De plus, il affirme que sa contestation a été délivrée à domicile élu, en l'étude de la SCP Blum-Tissot-Viguier à Draguignan, mandataire du créancier ayant opéré la saisie et qui a donc été informé de son action judiciaire.
Il invoque la prescription du titre exécutoire, une période supérieure à dix ans s'étant écoulée entre l'ordonnance d'injonction de payer du 23 mars 2010 signifiée le 9 avril 2010 et la saisie-attribution réalisée le 5 août 2020.
Il fonde sa demande subsidiaire de rejet des intérêts sur leur prescription quinquennale alors que les intérêts demandés remontent à l'année 2010 et que leur décompte n'est pas détaillé.

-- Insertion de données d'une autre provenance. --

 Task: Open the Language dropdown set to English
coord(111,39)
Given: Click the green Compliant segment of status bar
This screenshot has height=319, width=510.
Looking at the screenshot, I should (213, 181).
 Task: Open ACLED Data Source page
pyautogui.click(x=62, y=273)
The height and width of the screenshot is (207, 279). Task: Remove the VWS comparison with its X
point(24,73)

Aux termes de ses dernières écritures notifiées le 13 avril 2022, auxquelles il est expressément fait référence pour plus ample exposé de ses moyens en application des dispositions de l'article 455 du code de procédure civile, la société MCS et associés demande à la cour d'appel de :
- déclarer monsieur [U] irrecevable en sa contestation,
- confirmer le jugement déféré en toutes ses dispositions,
- à titre subsidiaire, débouter Monsieur [O] [U] de ses demandes principales et subsidiaires,
- rejeter la prescription du titre exécutoire,
- valider la saisie pratiquée le 5 août 2020,
- à titre très subsidiaire, cantonner le montant des intérêts à la somme de 99,14 euros,
- en tout état de cause, condamner Monsieur [O] [U] à lui payer une indemnité de 3 000 euros au titre de ses frais irrépétibles et à supporter les dépens dont distraction au profit de Me Friscia, son conseil, en application de l'article 699 du code de procédure civile.

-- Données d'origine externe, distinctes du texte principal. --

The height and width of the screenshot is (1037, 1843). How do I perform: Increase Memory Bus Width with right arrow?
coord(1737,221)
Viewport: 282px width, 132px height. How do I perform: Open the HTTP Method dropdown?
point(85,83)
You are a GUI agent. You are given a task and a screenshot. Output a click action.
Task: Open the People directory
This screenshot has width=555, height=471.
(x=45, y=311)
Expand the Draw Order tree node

Elle fonde sa demande d'irrecevabilité de la contestation sur les dispositions de l'article R 211-11 du code des procédures civiles d'exécution, en l'absence de dénonce, le premier jour ouvrable au plus tard suivant la contestation, à l'huissier de justice ayant procédé à la saisie. Elle relève l'absence de dénonce de la contestation à la SCP Remuzat et associés ayant délivré la saisie, la dénonce opérée ayant été faite auprès de l'étude ayant délivré la dénonce de la saisie-attribution à monsieur [U]. Ainsi, l'huissier ayant délivré la saisie-attribution n'a pas été informé de la contestation.
Elle affirme l'absence de prescription du titre exécutoire en l'état de la suspension, pour cause de crise sanitaire, du 12 mars au 23 juin 2020, de la prescription de son titre exécutoire constitué par une ordonnance d'injonction de payer revêtue le 17 mai 2010, de la force exécutoire. Alors au demeurant qu'elle a délivré un acte interruptif, consistant en un commandement aux fins de saisie vente le 15 juillet 2020.

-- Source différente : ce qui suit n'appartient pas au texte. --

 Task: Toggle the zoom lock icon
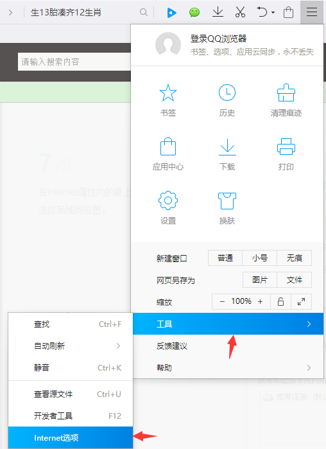(x=280, y=301)
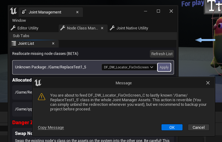222x142 pixels.
Task: Click the Unreal logo in Message dialog title bar
Action: pyautogui.click(x=38, y=83)
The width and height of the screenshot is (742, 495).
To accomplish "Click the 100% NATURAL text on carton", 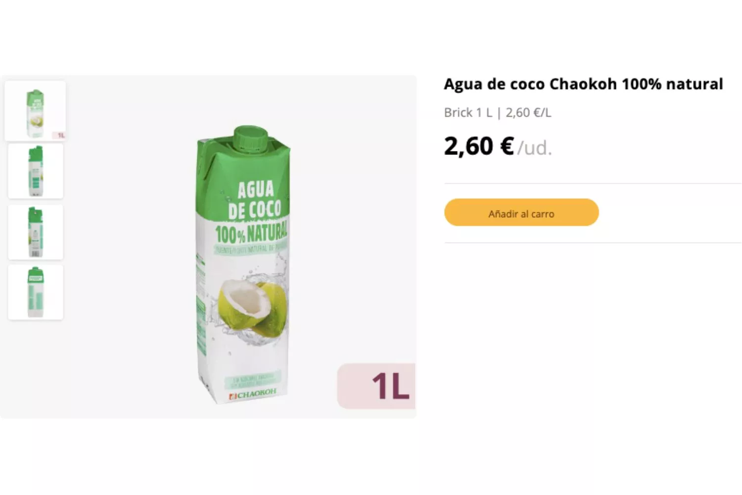I will [x=251, y=232].
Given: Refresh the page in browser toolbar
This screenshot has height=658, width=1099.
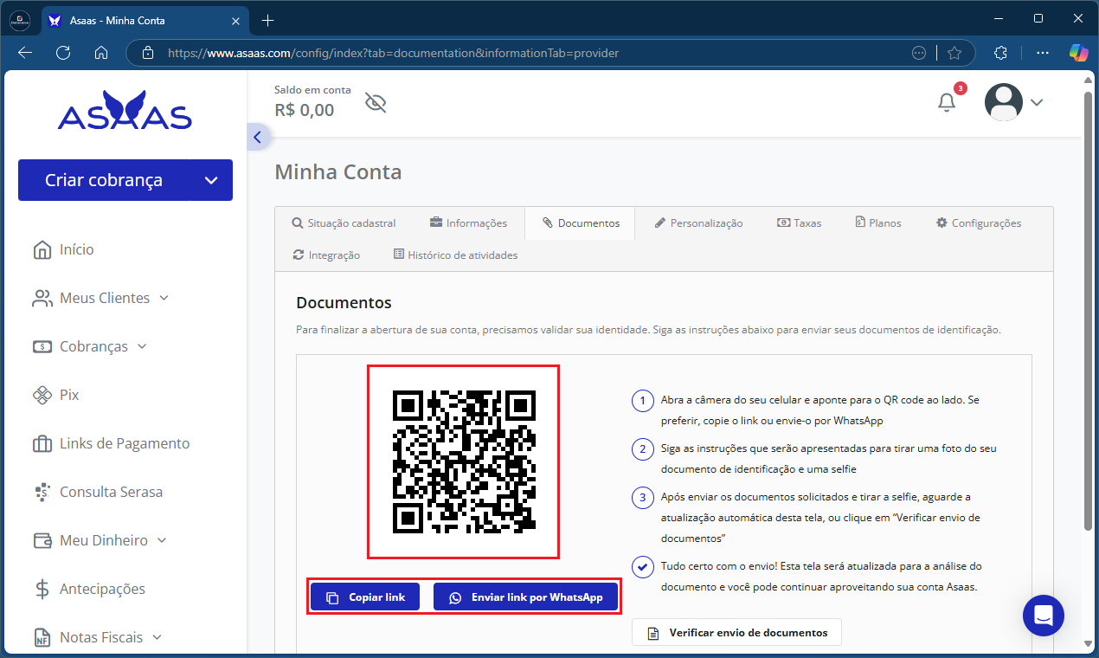Looking at the screenshot, I should (63, 53).
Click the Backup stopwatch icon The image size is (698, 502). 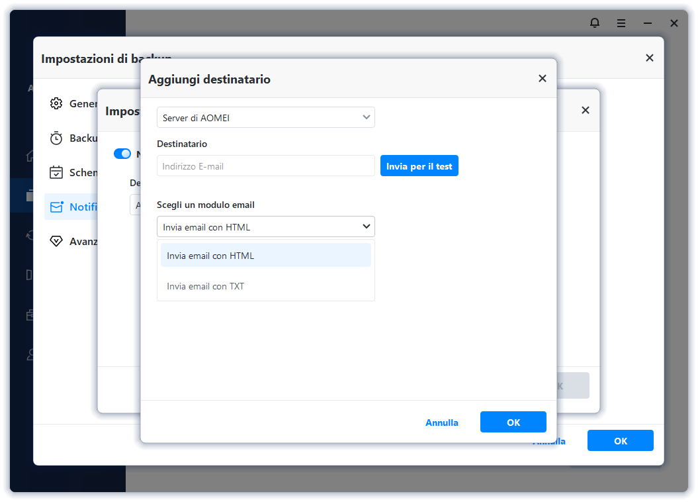[56, 138]
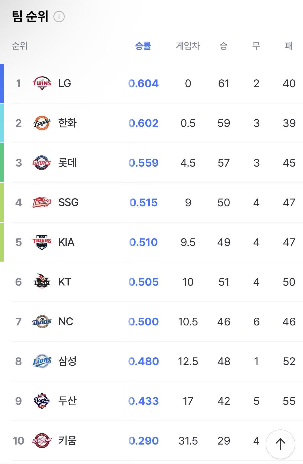The image size is (303, 464).
Task: Sort table by 승 column header
Action: click(223, 46)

A titre subsidiaire, si la prescription des intérêts est retenue par la cour d'appel, elle liquide le montant des intérêts à 99,14 euros acquis du 23 mars 2010 au 31 décembre 2012.
L'instruction de la procédure était close par ordonnance en date du 10 mai 2022.
MOTIFS DELA DÉCISION
1/ Sur la constestation de la saisie-attribution,
- Sur la recevabilité de la contestation,
Selon les dispositions de l'article R 211-11 du code des procédures civiles d'exécution, les contestations relatives à la saisie sont, à peine d'irrecevabilité, formées dans un délai d'un mois à compter de la dénonciation de la saisie au débiteur. Sous la même sanction, elles sont dénoncées le même jour ou, au plus tard, le premier jour ouvrable suivant, par lettre recommandée avec demande d'avis de réception, à l'huissier qui a procédé à la saisie.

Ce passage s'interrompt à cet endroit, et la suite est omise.